Entonces sucedió algo que no esperaba.
Adam se inclinó sobre Emma.
Por un instante, lleno de esperanza, pensé que la estaba consolando.
En cambio, el audio captó su voz.
“Aquí puedes gritar todo lo que quieras.”
Detuve el video.
Me temblaban las manos.
Me obligué a continuar.
Richard se rió.
Entonces dijo: “Ella aprenderá”.
Adam respondió: “Ojalá Claire también lo haga”.
Repetí esa frase.
Ojalá Claire también lo haga.
De repente, esto ya no se trataba simplemente del llanto de Emma.
Se trataba de mí.
Abrí el segundo archivo.
Adam y Richard estaban fuera del recinto hablando.
Richard me preguntó si yo “causaría problemas” si descubría lo que habían hecho.
Adam se rió.
“Ella siempre me perdona.”
Tres palabras.
Esa frase dolió casi tanto como ver a Emma dentro del recinto.
Porque Adán tenía razón.
Históricamente, lo había perdonado.
Cuando desapareció de la noche a la mañana tras una discusión, lo perdoné.
Cuando gastaba dinero a escondidas, lo perdonaba.
Cuando me insultaba durante las discusiones y luego se disculpaba, lo perdonaba.
Cada incidente parecía aislado.
Cada disculpa sonaba sincera.
Cada promesa brindaba una nueva oportunidad.

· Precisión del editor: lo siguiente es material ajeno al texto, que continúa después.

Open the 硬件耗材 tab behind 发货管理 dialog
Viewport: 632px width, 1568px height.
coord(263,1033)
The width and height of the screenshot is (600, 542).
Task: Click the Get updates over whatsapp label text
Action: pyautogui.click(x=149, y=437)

Pero al ver las grabaciones de seguridad, los recuerdos dispersos se transformaron en un patrón.
Adam no había confundido mi perdón con amor.
Lo había confundido con un permiso.
La tercera grabación mostró algo aún más revelador.
Diecisiete minutos después de dejar a Emma detrás del granero, Adam regresó solo.